Record excerpts:

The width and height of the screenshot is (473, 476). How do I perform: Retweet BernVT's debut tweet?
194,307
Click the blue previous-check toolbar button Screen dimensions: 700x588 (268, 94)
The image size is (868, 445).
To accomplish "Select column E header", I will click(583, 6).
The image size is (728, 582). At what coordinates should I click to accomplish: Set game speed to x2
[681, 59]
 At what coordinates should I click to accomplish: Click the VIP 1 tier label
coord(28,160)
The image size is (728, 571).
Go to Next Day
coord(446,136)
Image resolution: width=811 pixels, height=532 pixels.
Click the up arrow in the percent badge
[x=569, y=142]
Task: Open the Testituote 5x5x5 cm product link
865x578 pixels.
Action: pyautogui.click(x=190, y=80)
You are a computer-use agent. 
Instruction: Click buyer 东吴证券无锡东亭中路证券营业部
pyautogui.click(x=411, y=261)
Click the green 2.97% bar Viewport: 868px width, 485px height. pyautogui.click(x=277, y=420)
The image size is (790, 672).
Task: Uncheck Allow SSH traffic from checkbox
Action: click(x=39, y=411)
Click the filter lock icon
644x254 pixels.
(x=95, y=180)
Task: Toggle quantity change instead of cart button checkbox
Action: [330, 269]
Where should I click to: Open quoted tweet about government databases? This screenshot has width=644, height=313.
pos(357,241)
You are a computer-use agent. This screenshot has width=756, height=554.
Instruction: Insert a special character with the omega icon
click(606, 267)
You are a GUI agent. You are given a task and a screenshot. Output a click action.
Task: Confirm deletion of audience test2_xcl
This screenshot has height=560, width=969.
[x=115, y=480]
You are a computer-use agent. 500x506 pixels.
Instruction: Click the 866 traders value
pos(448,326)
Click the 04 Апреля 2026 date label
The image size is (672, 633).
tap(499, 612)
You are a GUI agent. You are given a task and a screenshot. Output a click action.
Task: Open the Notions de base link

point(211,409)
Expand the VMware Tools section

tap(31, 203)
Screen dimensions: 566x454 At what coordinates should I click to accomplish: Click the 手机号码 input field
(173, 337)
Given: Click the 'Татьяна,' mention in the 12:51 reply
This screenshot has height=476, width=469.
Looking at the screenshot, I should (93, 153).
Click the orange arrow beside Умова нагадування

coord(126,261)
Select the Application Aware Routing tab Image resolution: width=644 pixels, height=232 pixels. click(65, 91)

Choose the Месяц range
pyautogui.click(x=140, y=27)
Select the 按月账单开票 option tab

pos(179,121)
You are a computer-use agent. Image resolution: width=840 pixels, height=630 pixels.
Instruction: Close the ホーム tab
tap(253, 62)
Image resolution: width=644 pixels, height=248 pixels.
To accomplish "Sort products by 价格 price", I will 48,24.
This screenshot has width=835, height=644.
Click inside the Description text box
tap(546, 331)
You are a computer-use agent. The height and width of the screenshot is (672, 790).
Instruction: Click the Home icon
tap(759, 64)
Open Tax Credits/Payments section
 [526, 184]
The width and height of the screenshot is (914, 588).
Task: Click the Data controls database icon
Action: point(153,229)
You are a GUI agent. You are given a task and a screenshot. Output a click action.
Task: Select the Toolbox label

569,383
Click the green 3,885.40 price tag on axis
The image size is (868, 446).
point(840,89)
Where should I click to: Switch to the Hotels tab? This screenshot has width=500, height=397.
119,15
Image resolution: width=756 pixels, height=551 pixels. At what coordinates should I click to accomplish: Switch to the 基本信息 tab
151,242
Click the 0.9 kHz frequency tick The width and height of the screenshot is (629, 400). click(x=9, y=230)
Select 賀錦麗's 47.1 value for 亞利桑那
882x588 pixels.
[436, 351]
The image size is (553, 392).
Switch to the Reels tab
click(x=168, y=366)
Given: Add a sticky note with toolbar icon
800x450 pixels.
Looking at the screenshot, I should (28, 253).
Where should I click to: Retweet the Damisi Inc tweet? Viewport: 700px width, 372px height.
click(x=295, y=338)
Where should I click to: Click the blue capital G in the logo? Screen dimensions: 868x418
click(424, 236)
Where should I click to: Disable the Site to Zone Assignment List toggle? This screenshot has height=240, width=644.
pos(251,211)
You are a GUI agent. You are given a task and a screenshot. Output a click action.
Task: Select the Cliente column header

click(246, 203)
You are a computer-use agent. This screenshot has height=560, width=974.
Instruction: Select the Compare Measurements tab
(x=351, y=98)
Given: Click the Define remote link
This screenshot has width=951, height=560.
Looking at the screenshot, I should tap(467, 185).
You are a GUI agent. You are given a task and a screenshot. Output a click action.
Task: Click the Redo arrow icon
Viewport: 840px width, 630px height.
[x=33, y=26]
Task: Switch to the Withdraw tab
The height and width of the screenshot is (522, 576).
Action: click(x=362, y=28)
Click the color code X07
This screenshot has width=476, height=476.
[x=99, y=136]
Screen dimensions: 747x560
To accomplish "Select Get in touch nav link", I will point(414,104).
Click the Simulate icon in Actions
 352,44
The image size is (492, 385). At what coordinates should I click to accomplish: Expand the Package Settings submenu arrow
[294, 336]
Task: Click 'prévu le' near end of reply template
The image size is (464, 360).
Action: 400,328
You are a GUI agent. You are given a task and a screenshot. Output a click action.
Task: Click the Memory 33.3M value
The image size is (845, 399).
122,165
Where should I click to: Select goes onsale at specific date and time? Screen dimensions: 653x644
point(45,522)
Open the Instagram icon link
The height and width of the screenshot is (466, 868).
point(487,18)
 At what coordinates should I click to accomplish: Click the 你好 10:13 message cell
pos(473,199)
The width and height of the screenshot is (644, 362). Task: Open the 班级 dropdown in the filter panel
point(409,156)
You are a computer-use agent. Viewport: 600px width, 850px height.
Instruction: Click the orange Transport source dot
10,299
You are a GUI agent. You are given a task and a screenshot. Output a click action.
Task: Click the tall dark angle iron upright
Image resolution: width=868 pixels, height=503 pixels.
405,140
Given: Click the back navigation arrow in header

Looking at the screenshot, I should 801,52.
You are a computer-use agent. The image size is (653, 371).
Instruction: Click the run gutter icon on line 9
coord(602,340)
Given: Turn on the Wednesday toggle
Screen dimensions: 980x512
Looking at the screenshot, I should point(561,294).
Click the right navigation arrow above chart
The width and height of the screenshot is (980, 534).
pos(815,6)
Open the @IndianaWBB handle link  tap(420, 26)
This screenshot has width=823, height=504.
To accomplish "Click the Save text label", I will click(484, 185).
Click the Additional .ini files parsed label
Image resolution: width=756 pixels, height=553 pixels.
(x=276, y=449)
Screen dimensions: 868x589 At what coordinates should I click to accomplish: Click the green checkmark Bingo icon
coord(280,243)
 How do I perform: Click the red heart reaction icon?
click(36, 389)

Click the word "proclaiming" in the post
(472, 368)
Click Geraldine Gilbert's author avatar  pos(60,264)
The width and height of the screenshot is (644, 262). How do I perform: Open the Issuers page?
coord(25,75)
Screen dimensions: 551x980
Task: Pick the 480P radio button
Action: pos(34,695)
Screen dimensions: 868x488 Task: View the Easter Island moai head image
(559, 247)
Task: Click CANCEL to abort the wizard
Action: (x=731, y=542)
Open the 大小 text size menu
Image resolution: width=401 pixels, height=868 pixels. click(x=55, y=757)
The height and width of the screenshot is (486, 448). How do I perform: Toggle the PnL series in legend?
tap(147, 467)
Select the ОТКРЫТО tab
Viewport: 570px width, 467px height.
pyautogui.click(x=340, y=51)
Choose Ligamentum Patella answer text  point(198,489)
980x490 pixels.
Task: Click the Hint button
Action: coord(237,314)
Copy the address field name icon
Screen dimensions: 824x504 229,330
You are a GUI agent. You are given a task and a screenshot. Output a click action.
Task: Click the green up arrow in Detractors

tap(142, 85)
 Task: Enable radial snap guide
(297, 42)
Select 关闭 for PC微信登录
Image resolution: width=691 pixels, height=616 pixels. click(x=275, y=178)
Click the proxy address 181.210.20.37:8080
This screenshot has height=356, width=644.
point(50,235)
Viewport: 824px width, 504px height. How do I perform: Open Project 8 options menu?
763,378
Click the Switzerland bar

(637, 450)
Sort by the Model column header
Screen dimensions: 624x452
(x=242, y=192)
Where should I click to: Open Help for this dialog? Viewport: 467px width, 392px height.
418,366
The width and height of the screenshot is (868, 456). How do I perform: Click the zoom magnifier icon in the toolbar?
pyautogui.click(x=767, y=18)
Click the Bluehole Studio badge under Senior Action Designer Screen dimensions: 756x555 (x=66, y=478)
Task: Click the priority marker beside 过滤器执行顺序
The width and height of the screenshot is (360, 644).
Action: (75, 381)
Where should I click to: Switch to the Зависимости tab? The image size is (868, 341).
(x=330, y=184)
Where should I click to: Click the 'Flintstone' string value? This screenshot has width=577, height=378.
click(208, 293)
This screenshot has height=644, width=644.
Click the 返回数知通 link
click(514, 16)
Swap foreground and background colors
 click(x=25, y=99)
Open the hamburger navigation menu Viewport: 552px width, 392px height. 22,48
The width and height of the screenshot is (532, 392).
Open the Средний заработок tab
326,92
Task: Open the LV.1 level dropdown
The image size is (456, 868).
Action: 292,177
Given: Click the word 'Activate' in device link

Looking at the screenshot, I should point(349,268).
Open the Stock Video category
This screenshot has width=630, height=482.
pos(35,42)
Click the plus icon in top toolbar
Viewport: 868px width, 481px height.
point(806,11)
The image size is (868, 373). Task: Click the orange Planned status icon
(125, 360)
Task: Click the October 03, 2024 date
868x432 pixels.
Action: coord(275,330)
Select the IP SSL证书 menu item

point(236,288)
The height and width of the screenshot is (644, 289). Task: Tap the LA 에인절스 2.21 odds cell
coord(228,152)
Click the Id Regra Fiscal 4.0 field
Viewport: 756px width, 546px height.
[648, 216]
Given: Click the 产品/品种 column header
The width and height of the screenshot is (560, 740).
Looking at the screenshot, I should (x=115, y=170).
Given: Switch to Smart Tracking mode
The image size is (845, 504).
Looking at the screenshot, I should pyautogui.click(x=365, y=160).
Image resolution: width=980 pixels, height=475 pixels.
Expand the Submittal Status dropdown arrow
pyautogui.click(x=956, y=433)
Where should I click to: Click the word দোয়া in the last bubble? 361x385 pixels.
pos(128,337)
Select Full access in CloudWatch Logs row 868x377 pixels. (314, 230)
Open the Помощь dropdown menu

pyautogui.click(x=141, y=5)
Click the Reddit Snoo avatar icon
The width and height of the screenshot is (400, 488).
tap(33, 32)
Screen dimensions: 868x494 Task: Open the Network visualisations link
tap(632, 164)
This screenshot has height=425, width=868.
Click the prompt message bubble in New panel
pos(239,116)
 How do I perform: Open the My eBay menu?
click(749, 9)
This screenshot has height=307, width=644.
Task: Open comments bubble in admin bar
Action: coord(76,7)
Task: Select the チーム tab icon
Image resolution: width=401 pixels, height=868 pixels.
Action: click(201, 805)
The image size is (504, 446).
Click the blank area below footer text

Task details: Among the entries above, copy exactly only the lines starting with the one containing "The image size is (868, 446)." and going through the one containing "Given: Add a sticky note with toolbar icon", both ends included.

Task answer:
The image size is (868, 446).
point(840,89)
Where should I click to: Switch to the Hotels tab? This screenshot has width=500, height=397.
119,15
Image resolution: width=756 pixels, height=551 pixels. At what coordinates should I click to accomplish: Switch to the 基本信息 tab
151,242
Click the 0.9 kHz frequency tick The width and height of the screenshot is (629, 400). click(x=9, y=230)
Select 賀錦麗's 47.1 value for 亞利桑那
882x588 pixels.
[436, 351]
The image size is (553, 392).
Switch to the Reels tab
click(x=168, y=366)
Given: Add a sticky note with toolbar icon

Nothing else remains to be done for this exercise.